Indeed, they could last days. Days that I was trapped in my tower with no sunlight or fresh air because the blast shields all had to be lowered to prevent toxins from seeping through the permaglass.

"But you get the idea," he continued. "The storm goes around until tires itself out, roughly around the same place it started, and then we wait for the residue of it to dissipate. Now, remembering what you saw, I want you to watch this one from about a month ago. It blew around only weeks before the one that we just watched."

He clicked the remote again and a similar image appeared on the hologram. Only this time the red cloud blotted out nearly everything. The coastlines disappeared, the larger islands further out in the water were obscured and when it was gone, the residual toxins lingered far longer than the more recent storms had.

Ben leaned in close to me and kissed me on the cheek as I took in what this image meant.

"That, my lovely Snow, is why I have to be away. Why I have to be out there.
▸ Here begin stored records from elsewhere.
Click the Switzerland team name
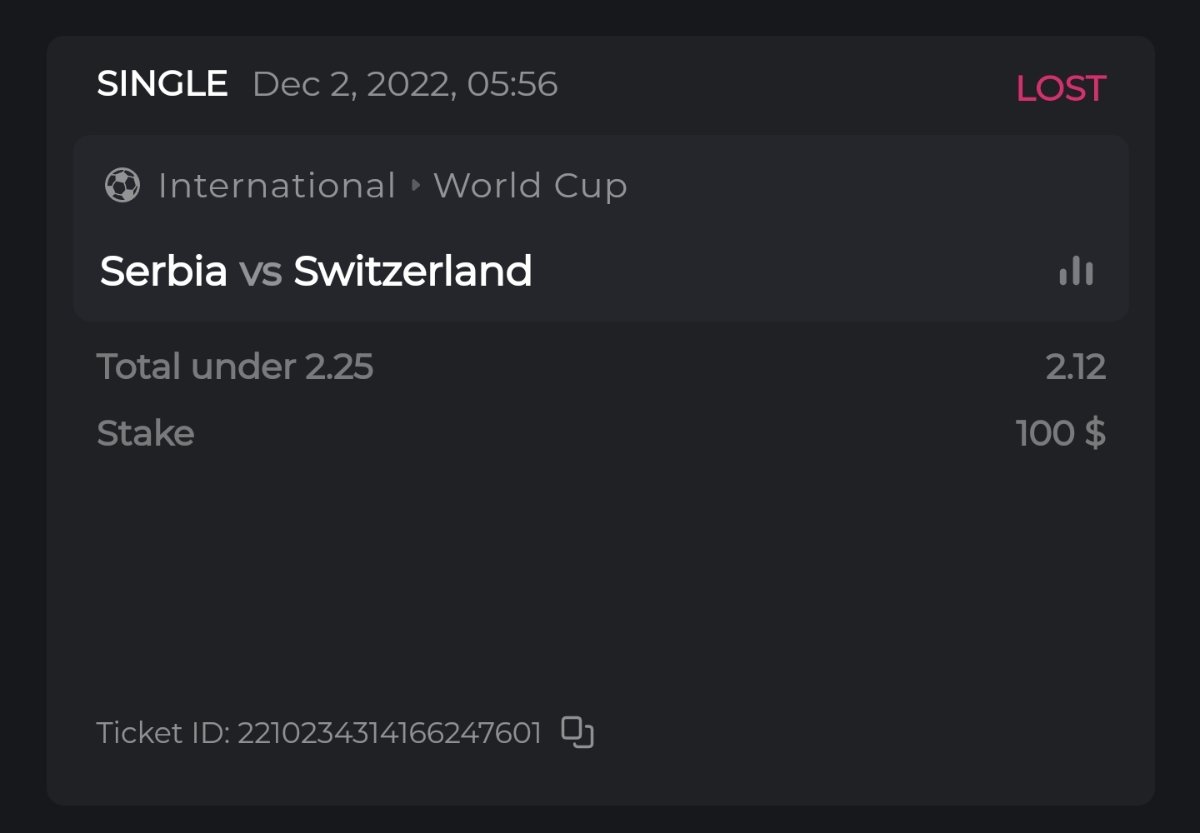Image resolution: width=1200 pixels, height=833 pixels. point(412,271)
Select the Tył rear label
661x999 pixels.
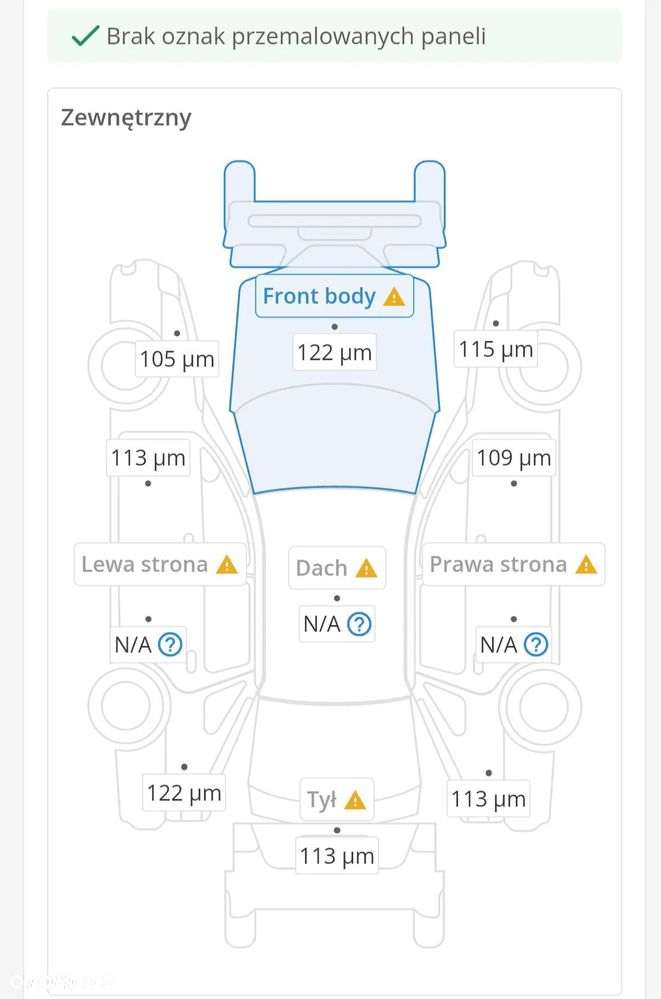coord(322,800)
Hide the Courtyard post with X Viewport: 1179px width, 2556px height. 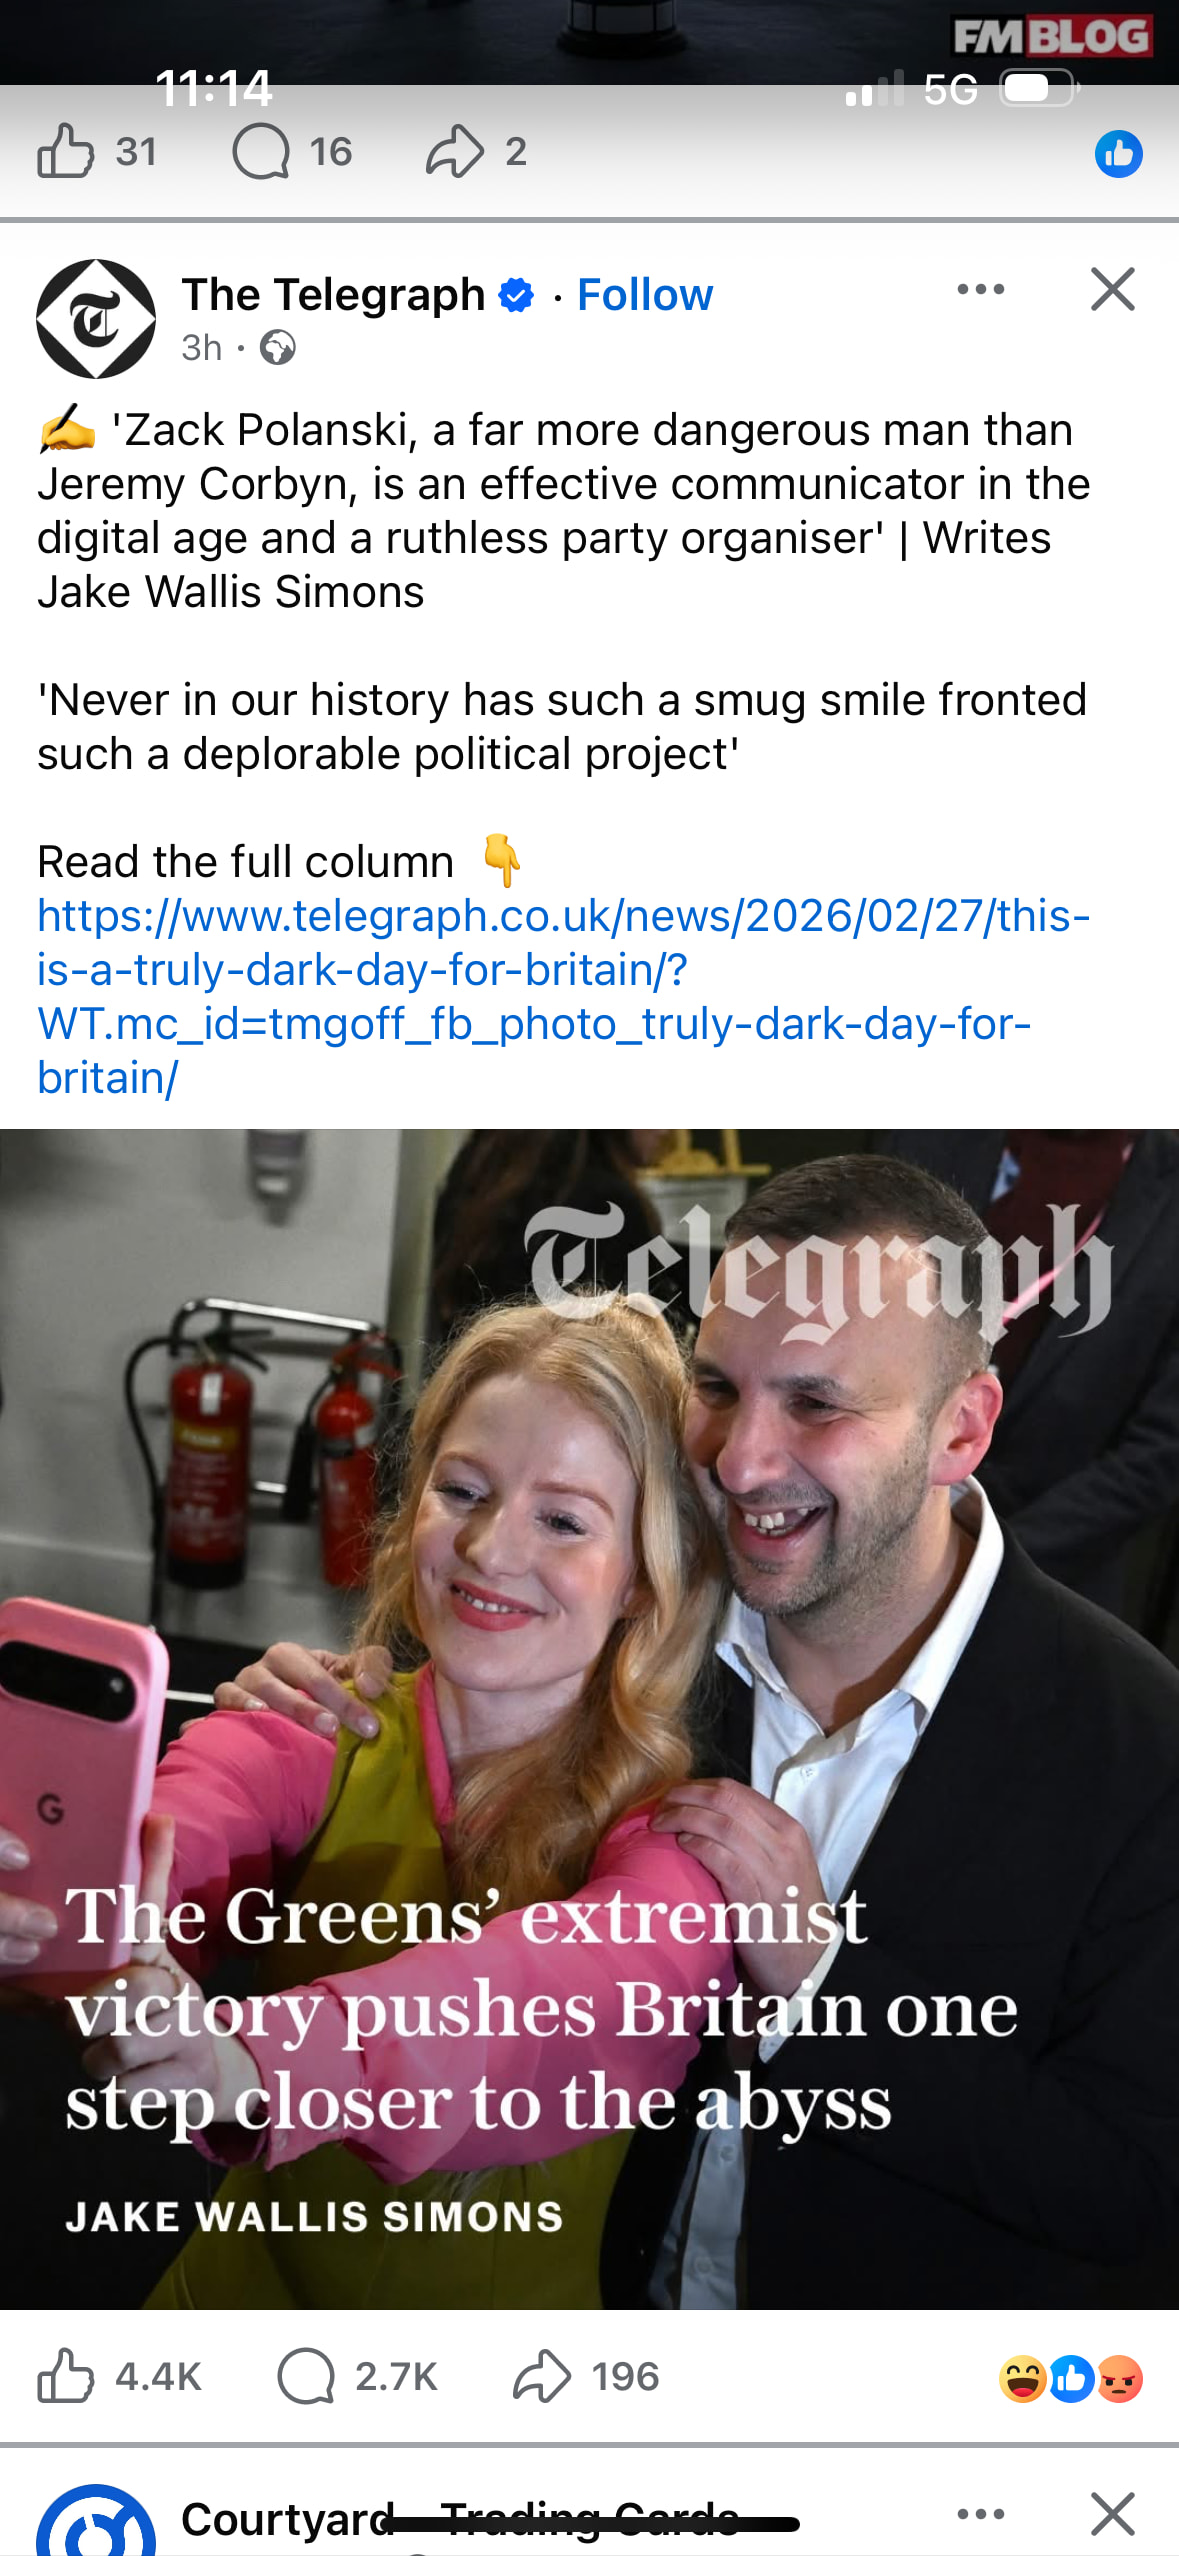[x=1112, y=2513]
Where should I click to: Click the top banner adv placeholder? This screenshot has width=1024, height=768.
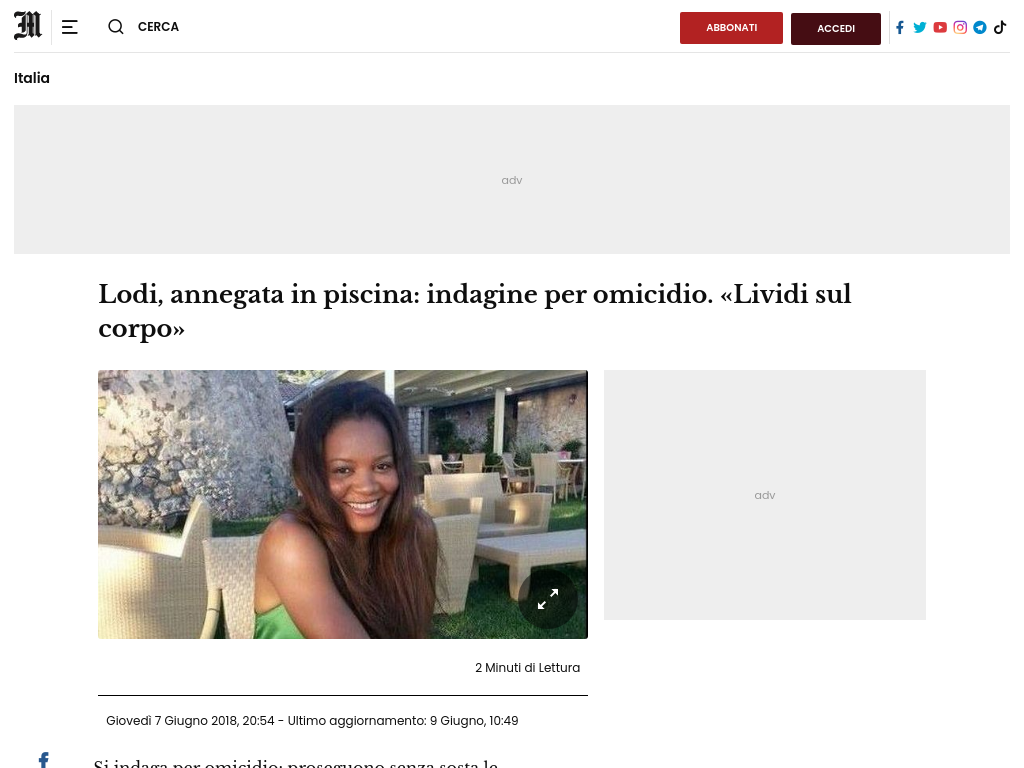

We are making progress. The shield wall is working. The storms are weaker and the residue of them hardly lingers longer than a day now. We won't know for sure until we can measure another storm, but things are certainly looking up."

I spun around to face him, taking in the enormous grin on his face and the sparkle in his eyes. This was his baby. This is what he was doing in Virmire, spending all of his hard earned money on, and it was finally paying off. I swung my arms around his neck and kissed him repeatedly.

"That's wonderful, Ben. Just wonderful," I said between kisses.

"Do you understand now?" he asked.

I did understand. Although he might not have been doing the work himself, he was a source of inspiration to the scientists, technicians, and everyone else involved with this monumental project. Ben knew all of them personally. He conferred with all of them on a daily basis. He played sounding board when one of them needed to work through an idea. He was father to all these people. They needed him, and more was at stake through them than me.

"I understand, Ben. And I am proud of you."

He hugged me tighter and let the smile drift from my face. I understood, but that didn't mean I'd miss him any less. I'd have to find a way to be happy here.